LS: This stuff happens online all the time; there are even social networking sites specifically on handcrafting, like Ravelry. But there’s a social component to going out and making it happen in an organic context like New York City, especially a place like Union Square where people are constantly coming and going. People stop and talk to you, trade stories, share knowledge. We bring the Lab out to the Union Square greenmarket and students just lure people in. Once we had a hearing impaired group come up to the Lab. So there I was trying to explain what we were doing, pointing to things, flailing around, and then all of a sudden one of my students walks up and starts signing. She knew Sign. I was so happy. We had another woman come over, she was from Algeria and she didn’t speak a lot of English, but we gave her a drop spindle. It was a top whirl spindle, and she was trying to spin with it, but we could tell she wasn’t that happy with what we’d handed her. Then we realized she was actually used to using a bottom whirl spindle, the kind that you spin near the ground. We also had a guy from Tibet come up and show the students how to spin on a stick, just a stick, probably like he’d been taught as a boy. Children also come over, especially at Union Square because they have all sorts of educational programs. It’s wonderful, a really nice inclusive moment for everyone.
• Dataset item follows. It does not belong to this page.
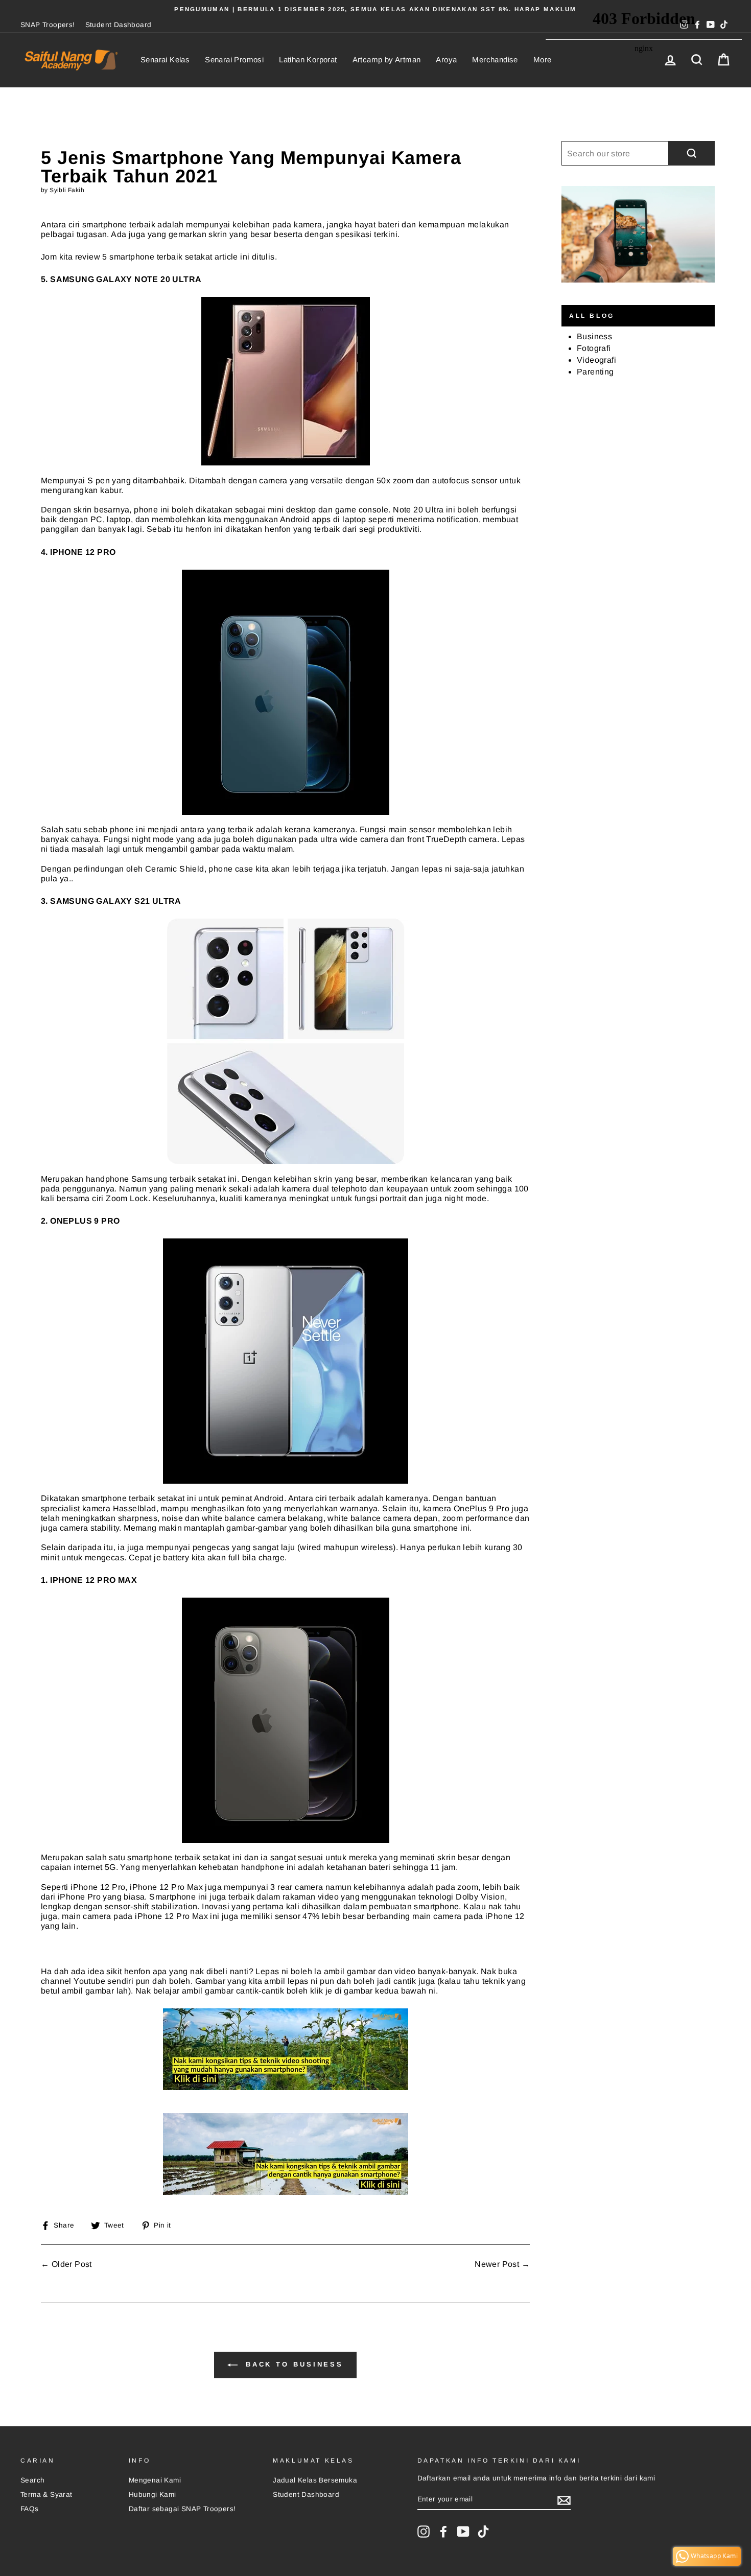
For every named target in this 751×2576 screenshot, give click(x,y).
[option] (375, 9)
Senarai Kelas (165, 59)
MC: What would you like to see markets like this become five, ten years down the line?
LS: In my world, I would love to see the market become more than just a greenmarket. To become more like a real marketplace, selling fabric, and handmade shoes, handmade kitchenware, a place of real material commerce in the sense of material goods (not just consumable produce). The market is becoming that way to a certain degree. Something really natural happens there where there’s this sort of bartering that occurs, and I think that’s so important. Like, “I have this, you have that, let’s trade” (the farmer does that with us, he gives us food and farms our land, he brings us bread from a guy at the market who he trades with). You have to produce in order to engage in that sort of economy, but again, a productive culture is a strong culture so it goes hand in hand.
Laura Sansone is an artist, designer, and adjunct professor at Parsons the New School for Design's School for Design Strategies.
Mae Colburn is an independent textile researcher based in New York City.